Marketing is almost always defined as the activities that a company conducts to promote the purchase of a product (good or service) by consumers. While marketing may seem simple and easy, a lot of work actually goes into ensuring that this is successful. For instance, a product may be excellent, but advertisements that fail to reach the target consumers will likely result in lack of interest in the product. In order to ensure the success of a product, companies use a model known as the marketing mix. The marketing mix can be described as a set of tools that companies use to ensure that the objectives of bringing a product to the target market are attained. In other words, the marketing mix helps a company formulate the right strategy when bringing a product to a market.

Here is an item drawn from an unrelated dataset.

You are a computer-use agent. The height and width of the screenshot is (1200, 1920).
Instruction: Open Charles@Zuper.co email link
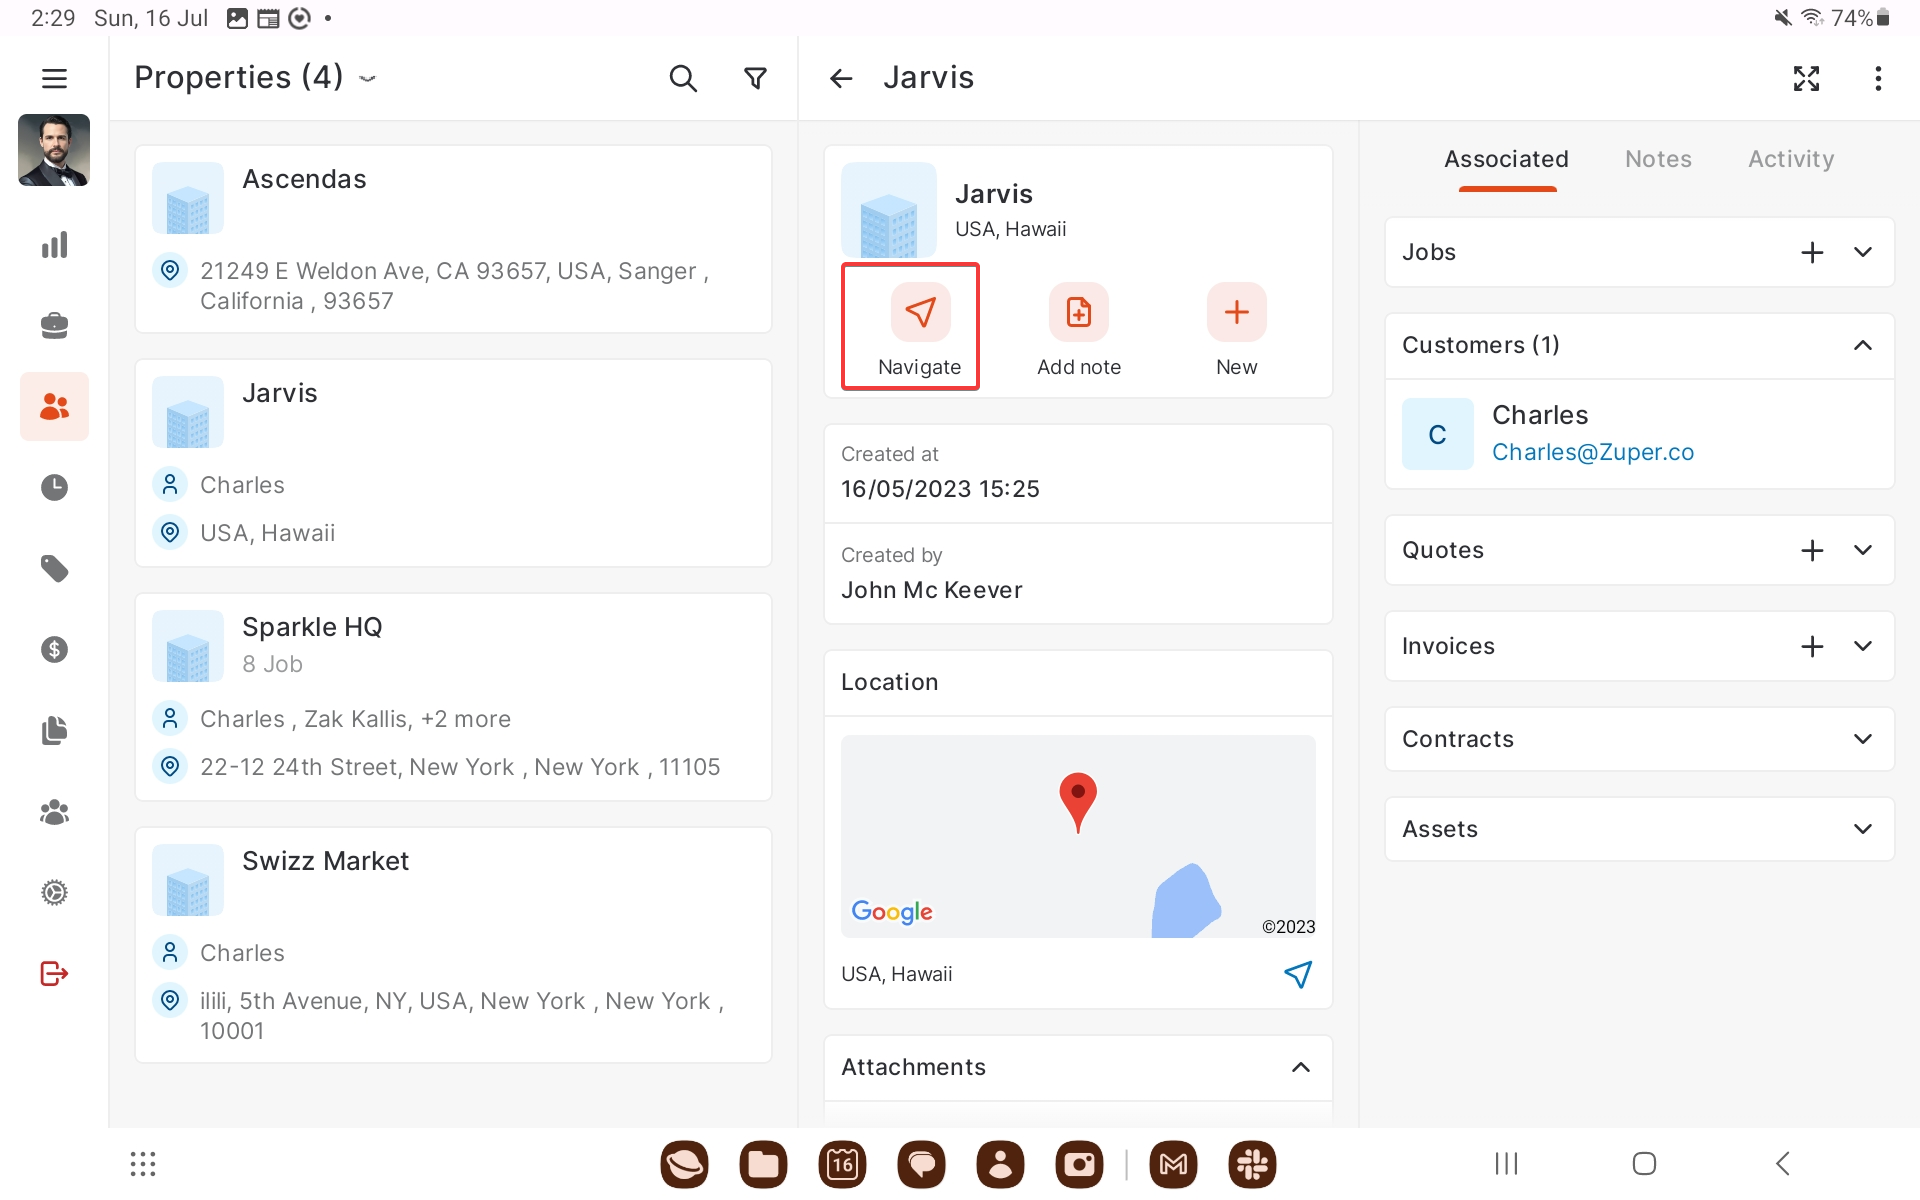point(1592,452)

The original marketing mix was composed of 4 Ps, namely Product, Price, Promotion, and Place).
Product. The first component of the marketing mix is the product, which is a good or service that satisfies a need. The product can be tangible (i.e. a good such as food or clothing) or intangible (i.e. a service such as haircut or plumbing). While product directly refers to the actual good or service, it also involves other features such as quality, packaging, design, branding, warranties, and guarantees among others. For this post, we will use haircut as the product and young professionals as the target market.

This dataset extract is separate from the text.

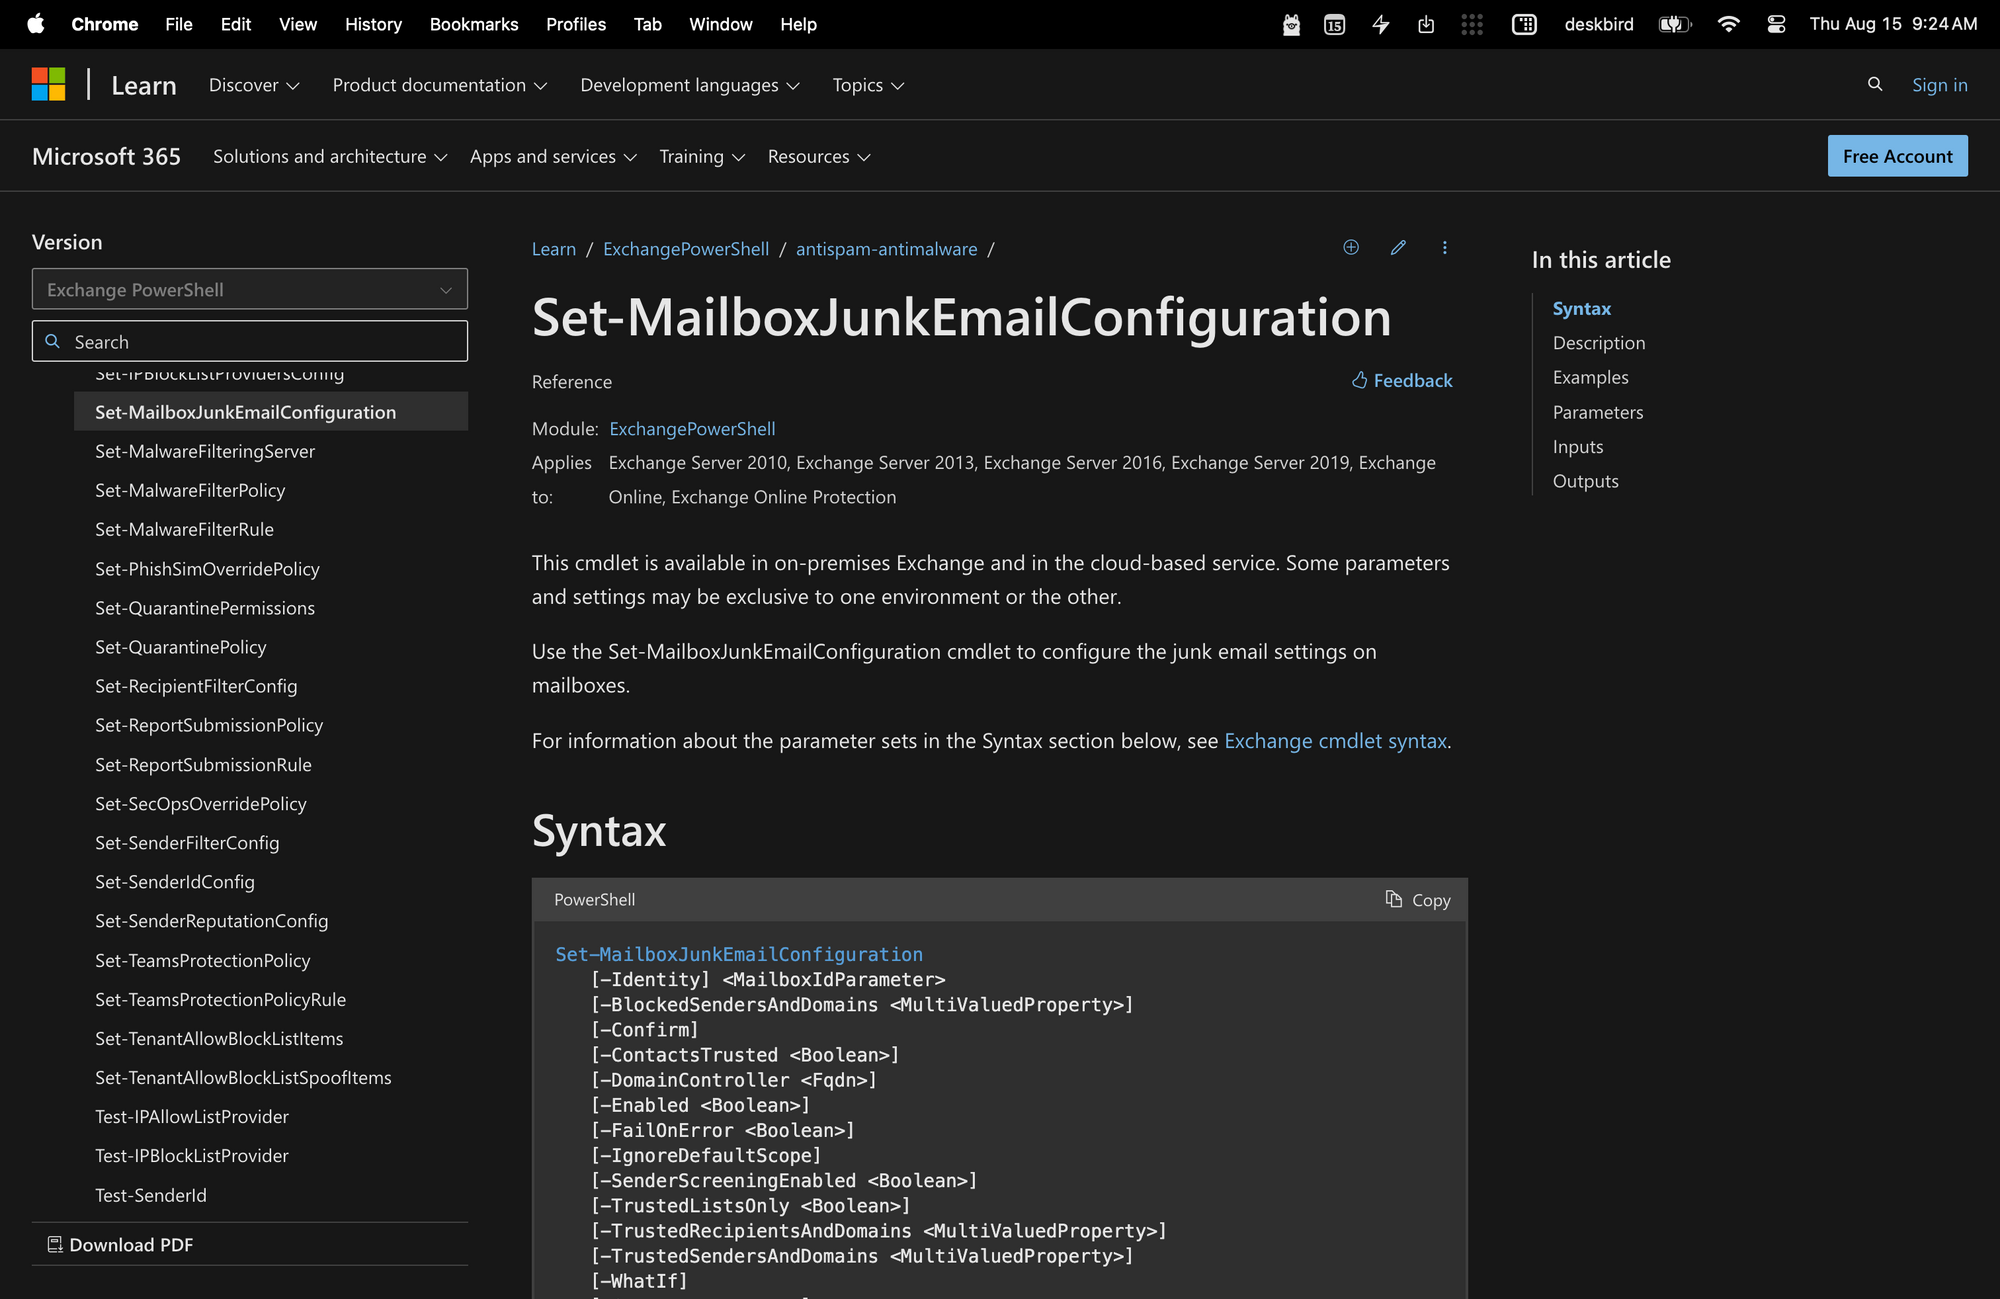This screenshot has width=2000, height=1299.
Task: Click the battery status icon
Action: coord(1675,24)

Price. Price refers to the amount of money a consumer pays for the good or service. The price of a product is determined by numerous factors including the cost of production, supply and demand, pricing strategy chosen, and willingness/ability of the consumer to pay among others. Determining the correct price is important, since a price that is too low or too high might fail in persuading a consumer to purchase. In the example provided, the price of the haircut may be set at above average prices, since young professionals are likely more able and willing to pay higher fees for excellent service. Furthermore, price has often been associated with quality, and thus having a higher price can be enticing to young professionals who value good service. That said, the quality of the service should reflect the price.
Place. Place refers to the methods of distribution of the product. For instance, more traditional methods of distribution include retail locations, storefronts, and delivery. On the other hand, the rise of digital media has yielded new distribution methods, such as downloading and streaming for digital products (e.g. music and videos). When determining the place, it is necessary to identify where your target market can easily access your product. For example, your salon should be located in a place where young professionals gather such as in central business districts, trendy malls, or downtown mixed-use developments.

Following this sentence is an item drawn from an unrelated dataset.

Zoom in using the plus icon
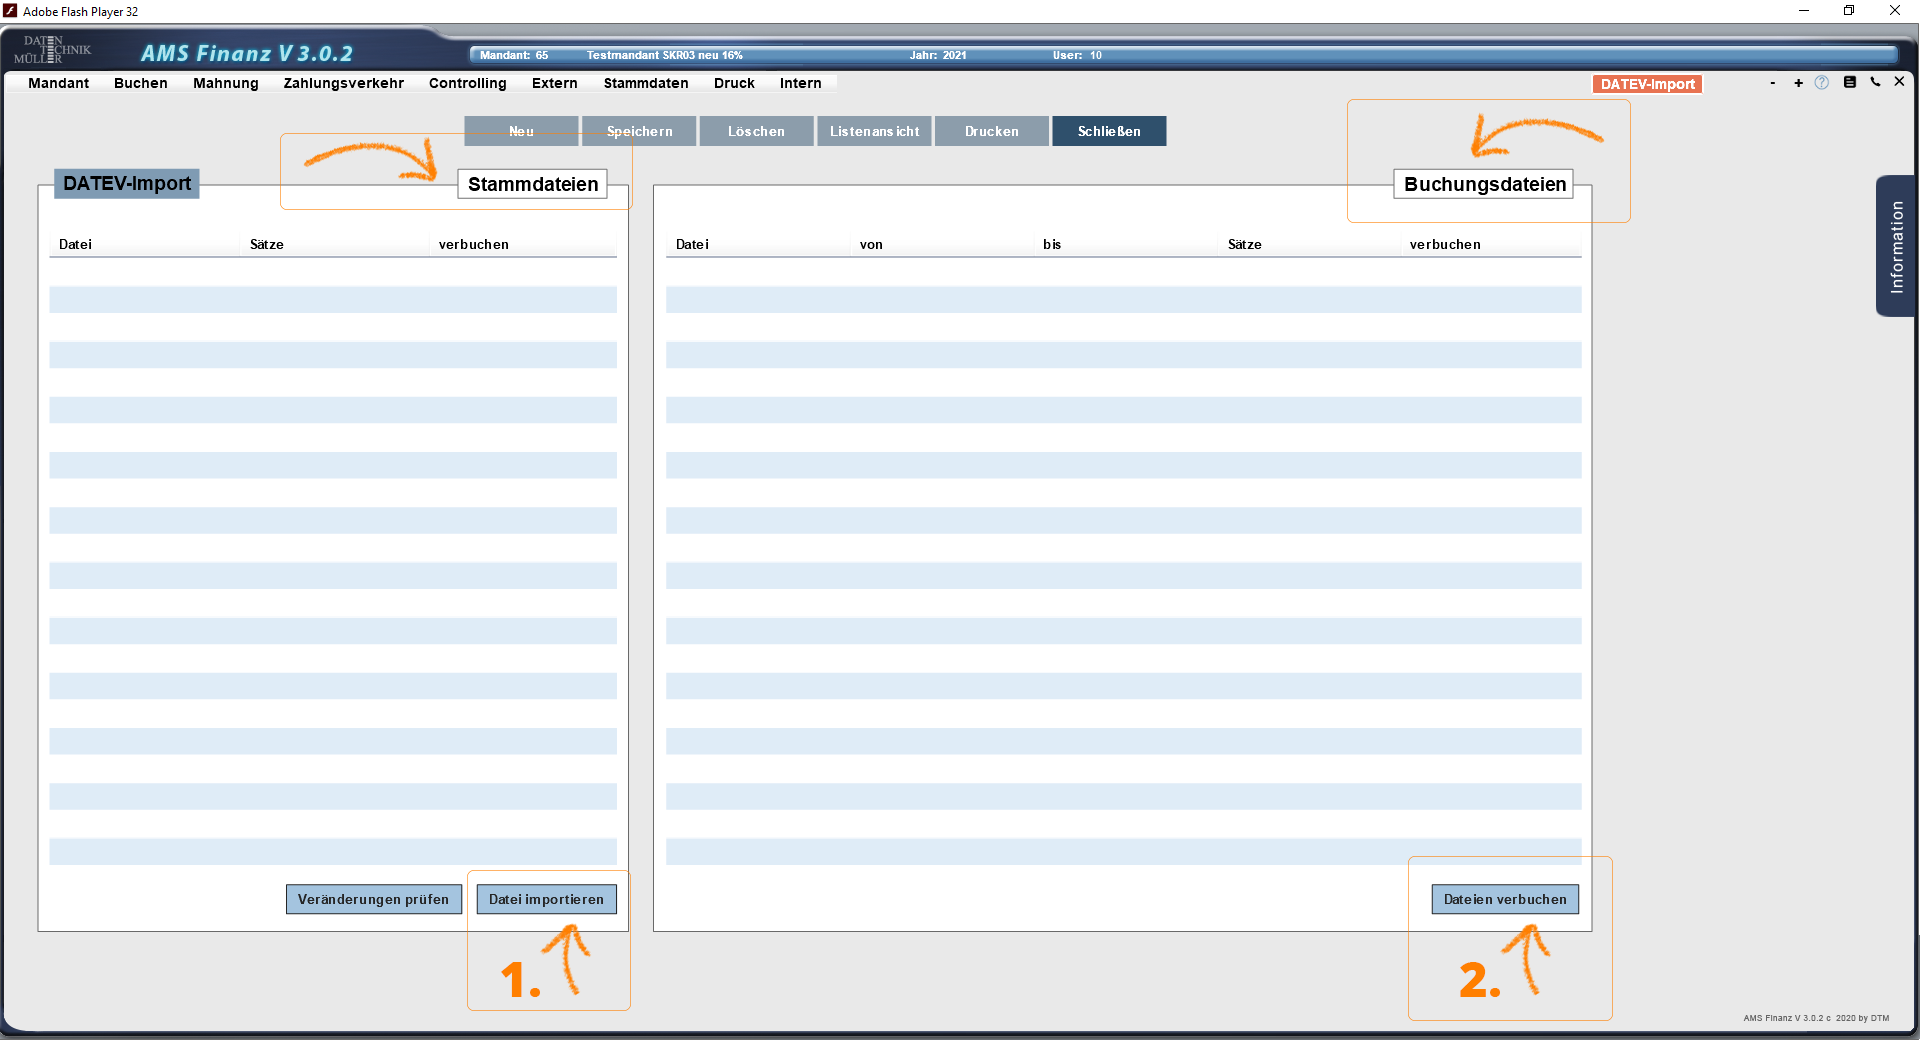This screenshot has height=1040, width=1920. 1798,84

Promotion. Promotion pertains to the range of activities a company employs to promote a product to the target market—that is, to get the message across to the intended audience. These include advertisements, press releases, email marketing, word-of-mouth, and more recently, social media marketing. Promotion also includes sales promotion, which are offerings intended to entice target consumers. Examples include coupons, rebates, freebies, and product bundling. Going back to the example, promotion for your salon may include local advertisements, social media marketing, and word-of-mouth. Furthermore, a sample sales promotion would be giving discounts for bundled services.
The marketing mix was later expanded to become the 7 Ps by adding People, Process, and Physical Evidence. The modified marketing mix was specifically adapted for service industries, since the additional components are essential features of services.
People. This component refers to people directly related to the business such as those who manufacture the goods, those who render the services, and those who manage the daily operations. The success of a business greatly relies on the competence of the people behind it. Personnel should have the knowledge, skills, and experience necessary for carrying out their duties and responsibilities. People who believe in the business and its product are especially important in optimizing operations. In the example provided, key people include receptionists, managers, assistants, makeup artists, and skilled hairstylists among others.
Process. Process involves the set of activities that facilitate the delivery of the product to the customer. The number, duration, and complexity of these activities vary depending on the industry, and these may be performed by one or more individuals. Streamlining processes also helps in keeping costs low. For instance, setting up a well-designed workflow, a queuing system, an appointment system, and a computerized point of sale system can help a salon enhance the quality and delivery of service and thereby cultivate customer satisfaction.
Physical Evidence. Physical evidence refers to the physical elements that are part of or result from providing the product. Even if the product is intangible such as in the case of a service, there still are physical evidence involved such as the place where the service is rendered, materials used, facilities, furniture, and even invoices and receipts. However, physical evidence may also involve less concrete aspects such as interior design, layout, and aesthetics. For example, a hair salon primarily provides services, but its physical evidence include the completed haircut, the tools and equipment used by its personnel, and the salon itself. Physical evidence can also be used to win over consumers, such as in the case of creating an environment that appeals to the target market. For example, a sleek, modern, comfortable, and luxurious design for a salon perfectly fits with the expectations of young professionals.
The marketing mix is an excellent tool for developing strategies. However, it is important to note that what goes into each component of the marketing mix depends on the product and the target market. Therefore, knowing what your product is and who your customers are is essential for developing the full marketing mix.